LGM Film Club, Part 304: Martin Eden

One of the best reviewed films of 2020 was Pietro Marcello’s Martin Eden, an adaptation of the Jack London story about a working class guy who tries to better himself in order to marry a rich woman but who ends up betraying his working class identity while never being accepted the rich either. At the time, London was frustrated by the reviews missing the point. London intended it as a critique of individualism but it was largely celebrated as a story about American individualism. Like Upton Sinclair with The Jungle, London was frustrated that people missed the political point.

Description of the task = Please state what Jack London intended the story to be, according to the film club post. The records that come next are from a different source.

Extracted data =
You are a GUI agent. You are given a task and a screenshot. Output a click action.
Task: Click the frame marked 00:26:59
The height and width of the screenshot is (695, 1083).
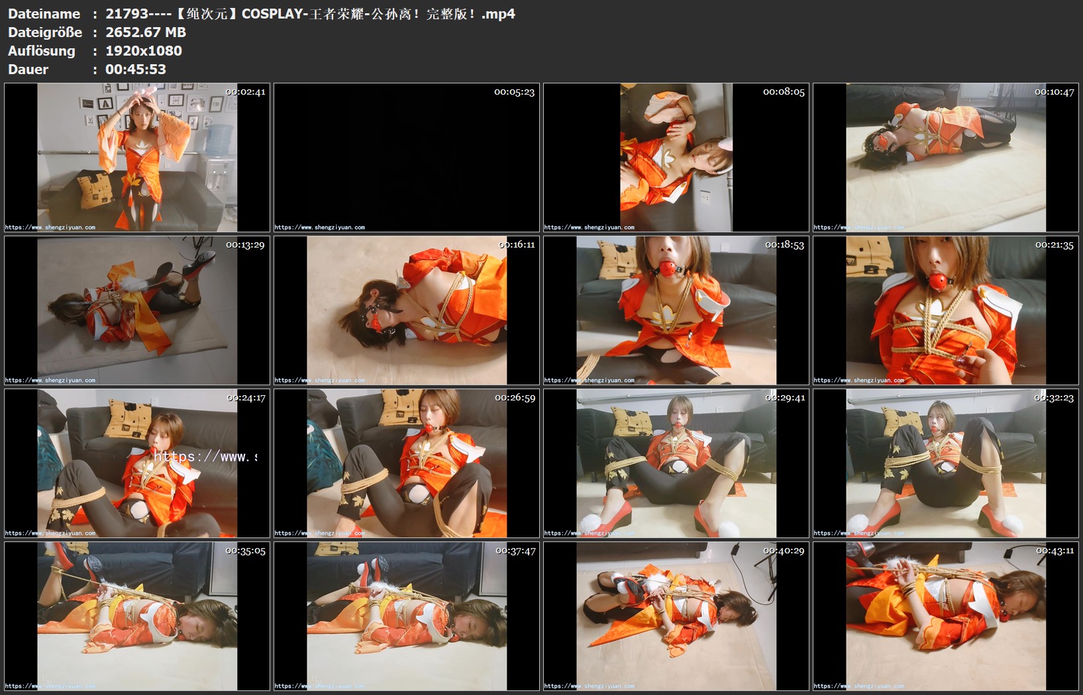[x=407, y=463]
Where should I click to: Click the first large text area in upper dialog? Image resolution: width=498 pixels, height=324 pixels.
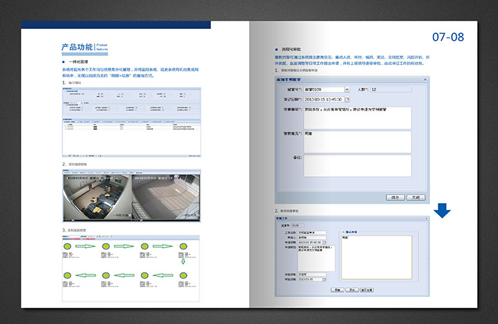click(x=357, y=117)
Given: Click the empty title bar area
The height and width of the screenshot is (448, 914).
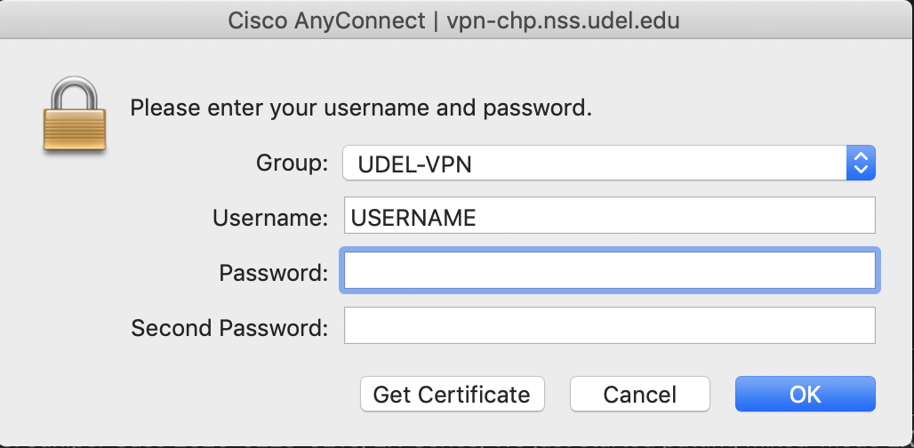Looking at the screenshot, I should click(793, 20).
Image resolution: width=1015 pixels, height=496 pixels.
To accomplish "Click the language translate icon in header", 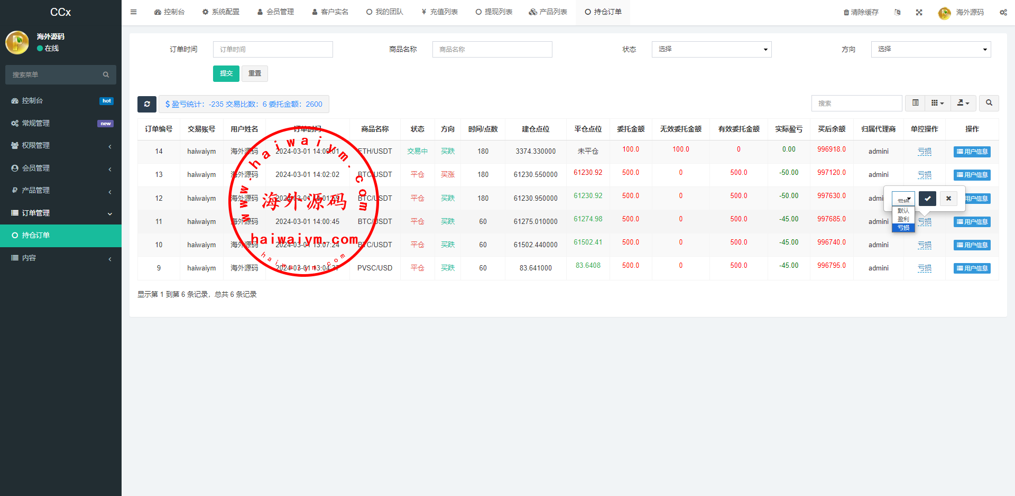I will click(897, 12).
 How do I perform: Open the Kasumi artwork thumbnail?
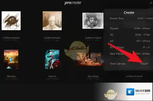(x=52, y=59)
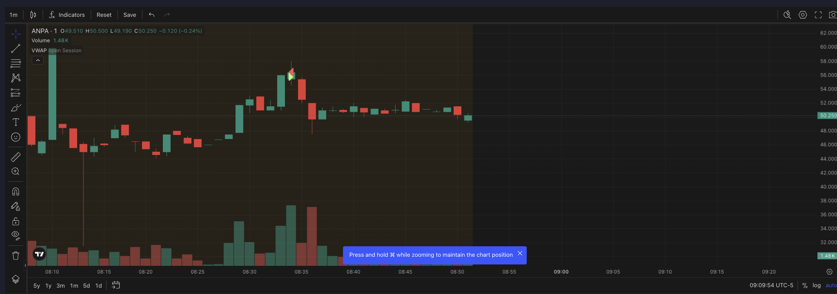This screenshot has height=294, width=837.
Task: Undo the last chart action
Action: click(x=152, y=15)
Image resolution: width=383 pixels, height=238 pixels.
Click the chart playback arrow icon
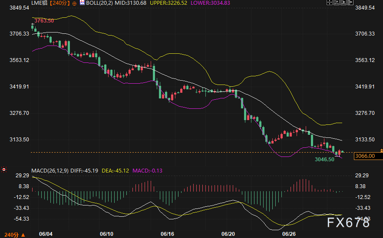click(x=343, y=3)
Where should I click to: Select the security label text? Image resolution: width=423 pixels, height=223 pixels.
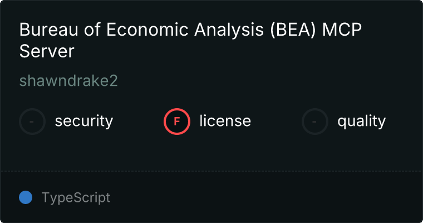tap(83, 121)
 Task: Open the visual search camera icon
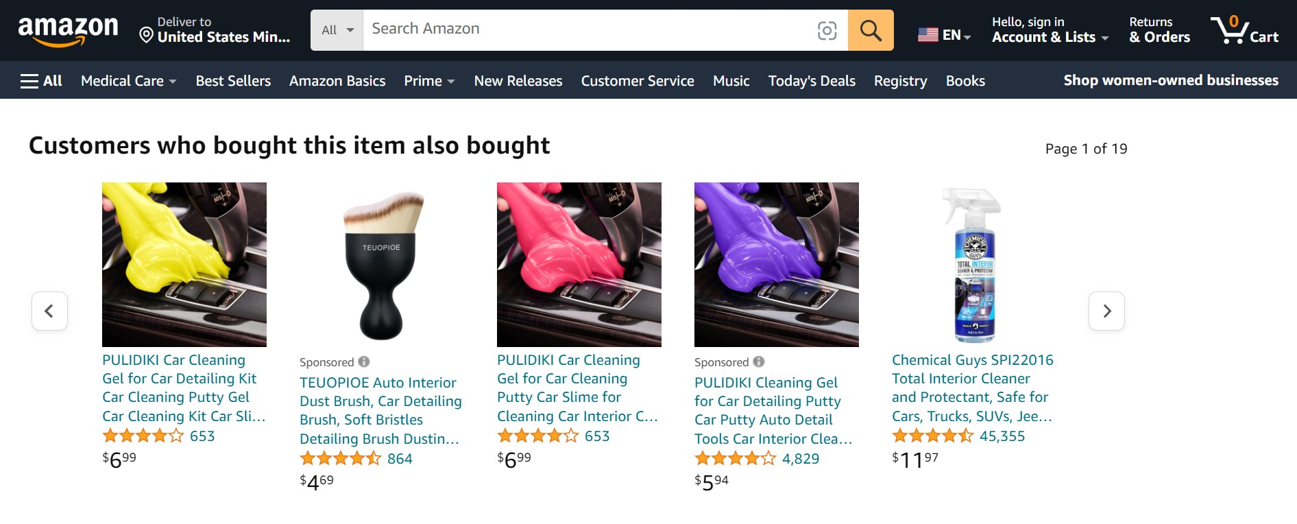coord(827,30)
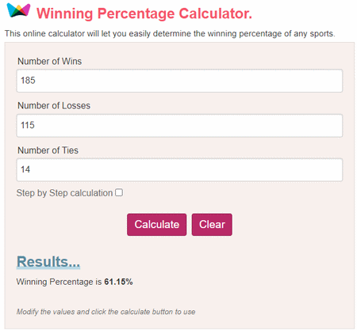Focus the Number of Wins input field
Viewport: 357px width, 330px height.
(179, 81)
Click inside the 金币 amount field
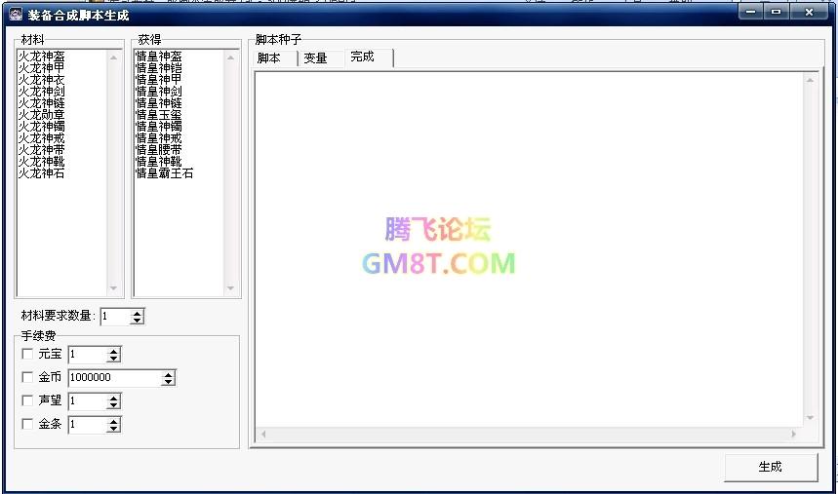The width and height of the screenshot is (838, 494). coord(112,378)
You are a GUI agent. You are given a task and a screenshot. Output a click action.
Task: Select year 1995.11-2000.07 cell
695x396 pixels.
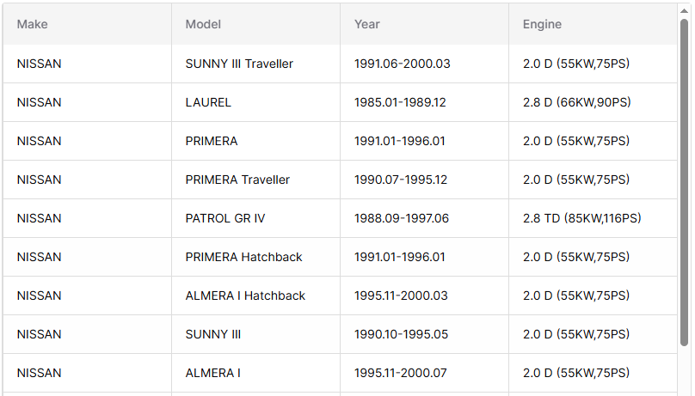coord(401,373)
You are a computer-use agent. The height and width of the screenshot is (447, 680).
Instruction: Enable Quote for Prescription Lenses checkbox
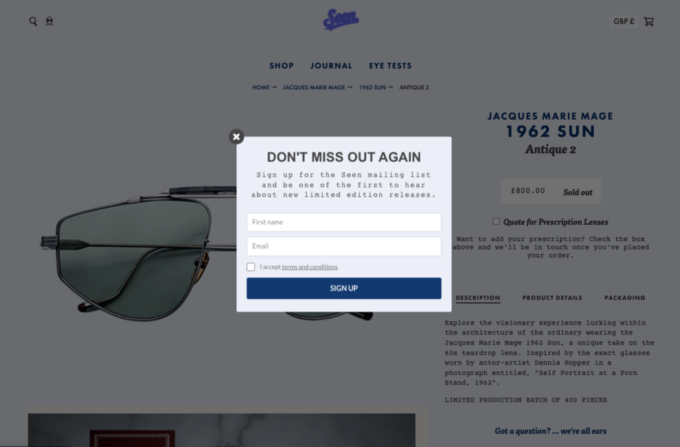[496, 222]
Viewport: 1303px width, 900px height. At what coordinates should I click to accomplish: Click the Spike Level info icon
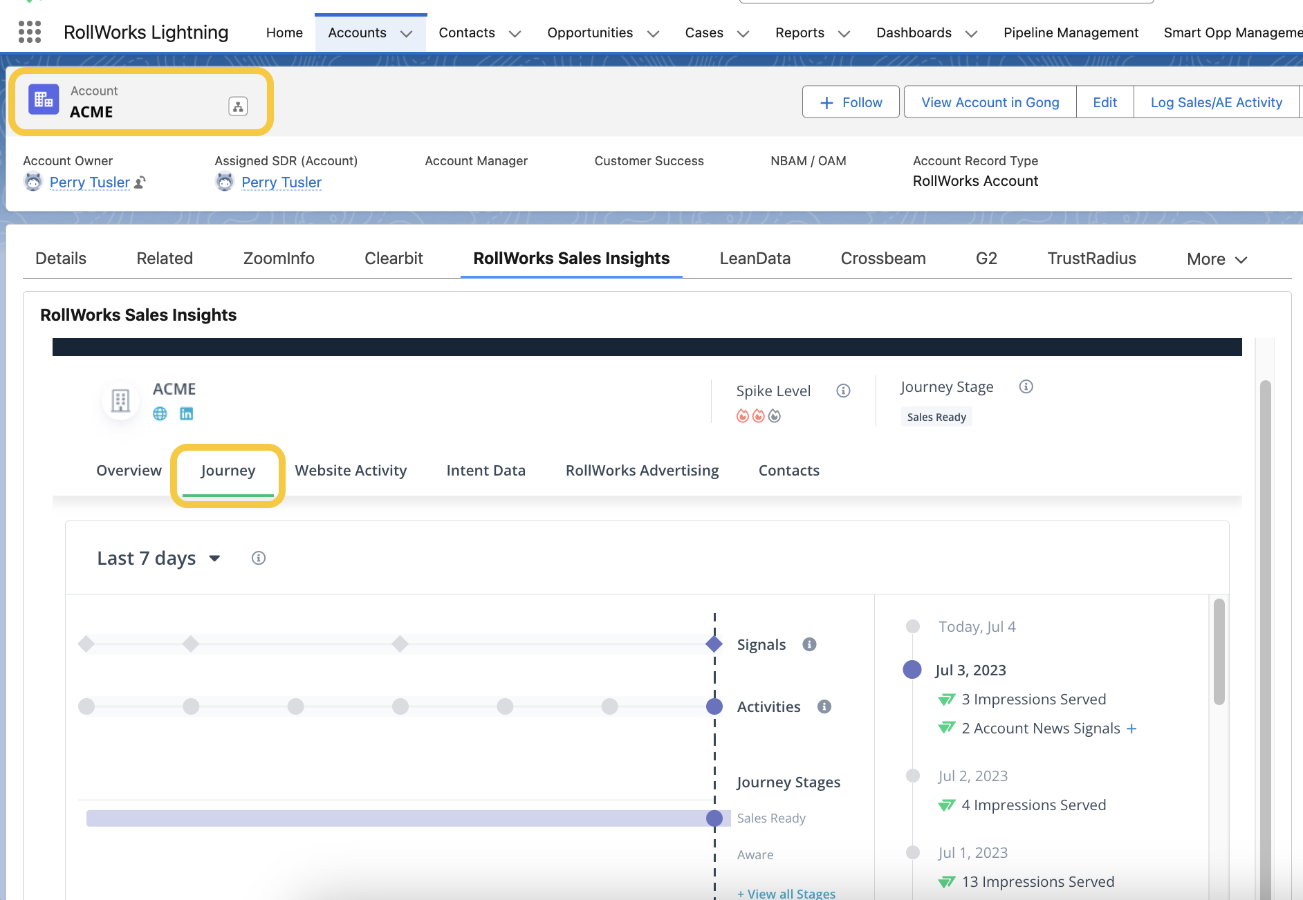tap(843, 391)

Answer for this exercise = A critique of individualism.